Nepheshel was first released in June 2002. It's an exploration game where you play as a silent protagonist on an island of amnesiacs. You must explore long dungeons full of enemies and secret pathways, uncovering treasure and joining forces with powerful Djinn. When I say "full of enemies," by the way, I really mean it. The enemies are touch encounters, color coded by difficulty, and there are a lot of them. Even intermediate enemies can be a challenge when you first meet them, and hard enemies will always wipe the floor with you. Weapons and armor are expensive, and you quickly realize that your selection back in town are limited. The best way to become stronger is to find equipment in the dungeon, which often requires weaving between powerful foes as if you're in a bullet hell game.
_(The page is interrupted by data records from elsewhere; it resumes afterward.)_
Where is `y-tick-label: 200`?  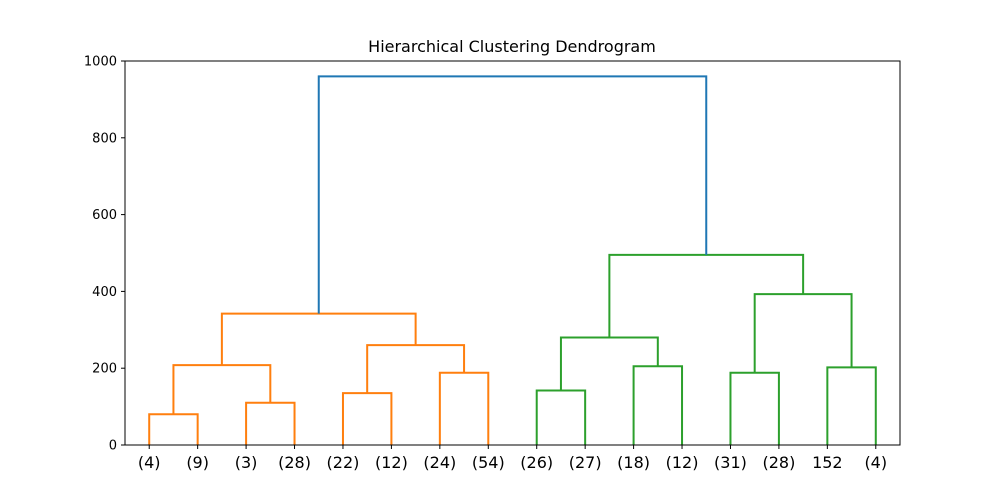
y-tick-label: 200 is located at coordinates (104, 370).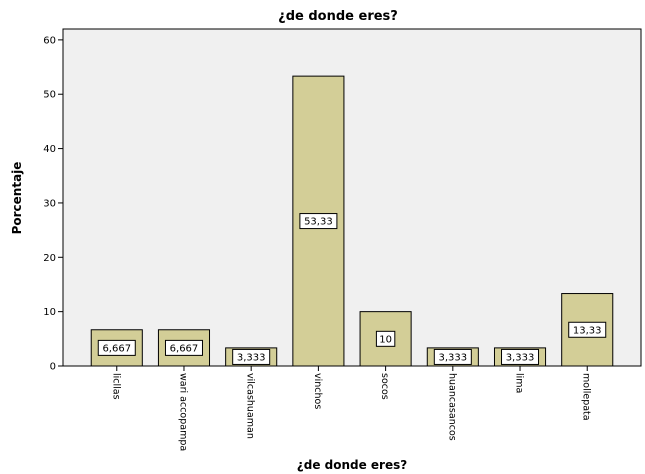  Describe the element at coordinates (318, 391) in the screenshot. I see `x-tick-label: vinchos` at that location.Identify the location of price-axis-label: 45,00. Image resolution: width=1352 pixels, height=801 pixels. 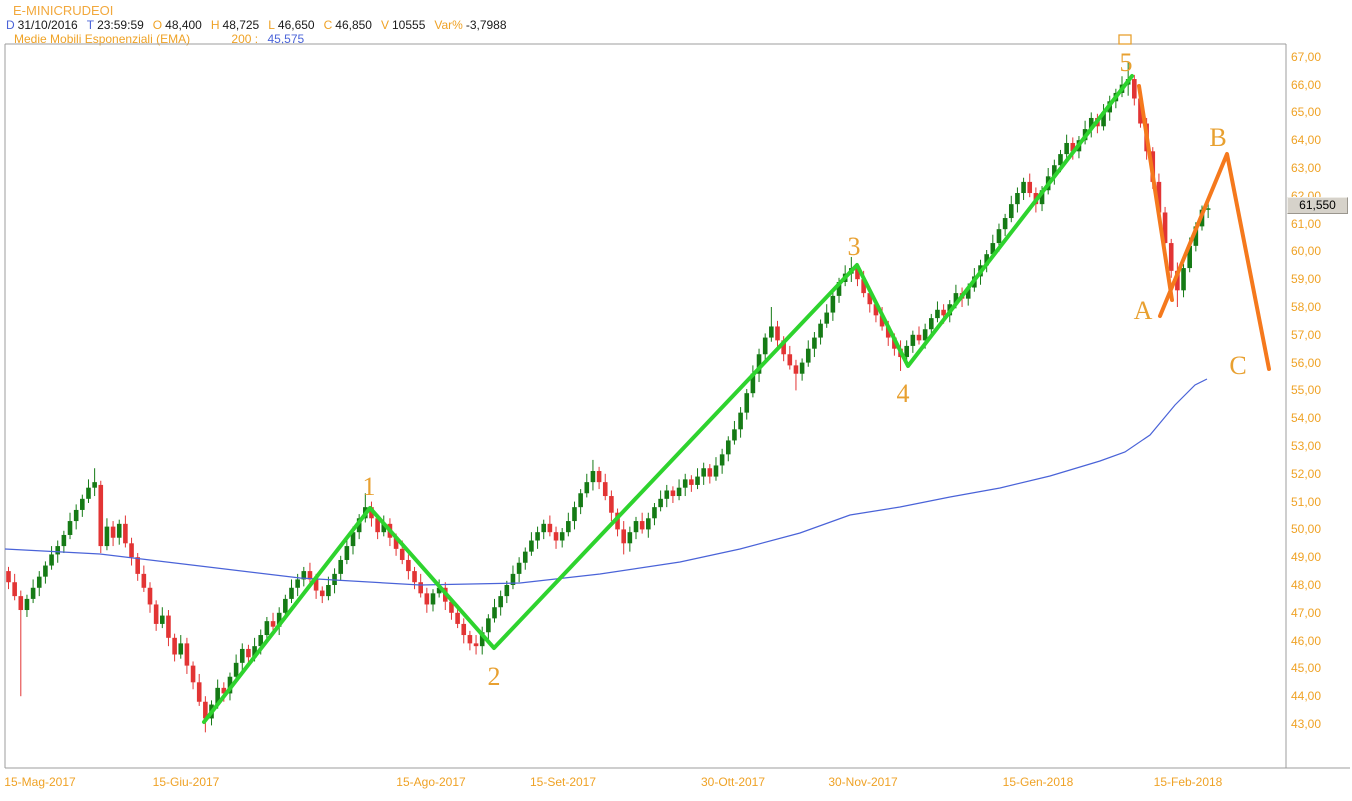
(1306, 668).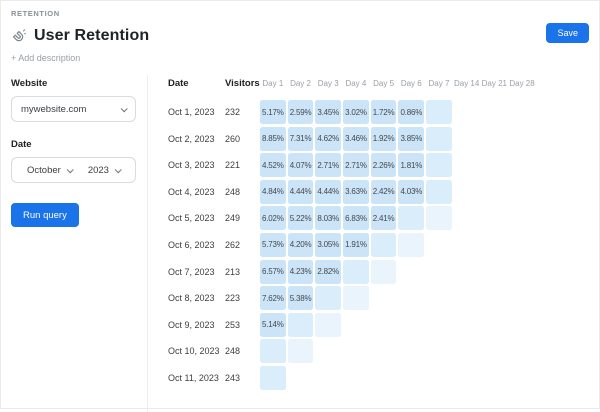  I want to click on retention-cell: 5.14%, so click(273, 324).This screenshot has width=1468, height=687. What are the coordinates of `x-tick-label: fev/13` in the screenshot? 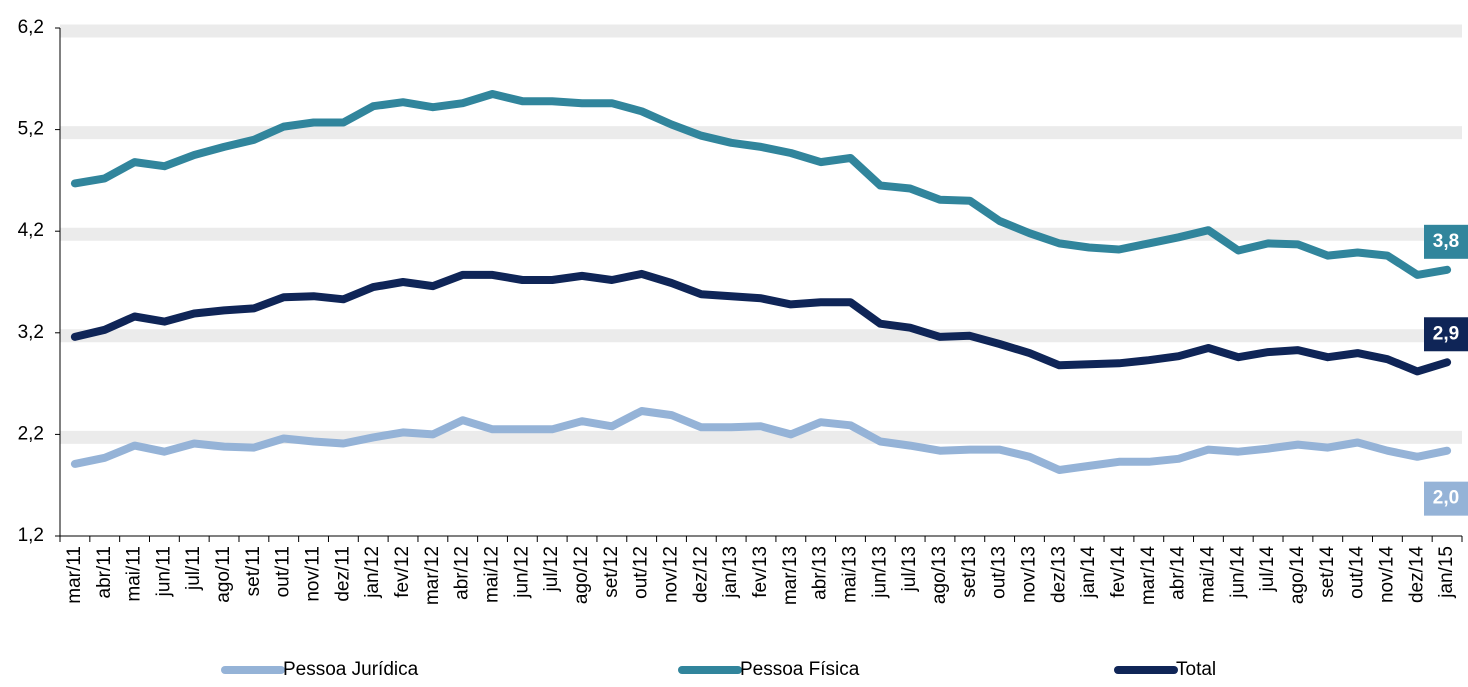 It's located at (760, 572).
You quickly learn how to dodge, who to fight and when you should run.

Nepheshel is an impressive game in many ways. It relies on RTP graphics, but also features plenty of custom art, portraits and sprites. The music is original and excellent. That said, this is certainly a game from 2002. The mapping can be hit or miss, which is unfortunate for a game about exploring dungeons. The way that different classes of enemies are handled means that you typically have just three different types of encounters in a dungeon sub-section, which becomes repetitive quickly. Personally, I don't know if dodging enemies on a map is a substitute for good encounter design.

On the other hand, it's pretty bonkers that a game of Nepheshel's size and ambition was released in 2002. In the English-speaking RPG Maker scene, only a handful of titles like NigSek and A Blurred Line could compare to it (and the latter ended on a big cliffhanger.) Vampire's Dawn had come out one year earlier in Germany, but that game was not particularly playable for all its ambition. German cult classic Unterwegs in Dusterberg was a 2002 title, and was translated into English just a day before Nepheshel's English release. An incredible 24 hours in the English-language RPG Maker scene!

Just as important as Nepheshel are what came after it. The game provided the framework for a sub-genre of games made in the engine. A handful of titles have been translated into English, like Demon King Chronicle. The rest, including the popular Fanastasis and Alice Hole, are unknown in the United States. I'd love for these games to be accessible to a broader audience, but also: these titles foreshadow so much of what the RPG Maker scene is doing now. Before Weird and Unfortunate Things are Happening built out its carefully designed nightmare city, games in the Nepheshel lineage were already experimenting with hostile dungeons where resource management was key. RPG Maker games are now borrowing from Dark Souls, but Nepheshel was paying homage to King's Field 7 years before Demon's Souls.

We can never experience Nepheshel within the context of its release. I don't even know if I'd recommend it to folks in the same way that I push Ruina: Fairy Tale of the Forgotten Ruins on anybody who likes RPGs. But I do know that Nepheshel is a genuine piece of indie game history. I'm thankful that it has been made accessible to English-speaking audiences, and that folks like melos han-tani are playing it. The version we received has been patched to rectify issues in earlier releases of the game, so you could say the English-language edition of Nepheshel is the best it's ever been.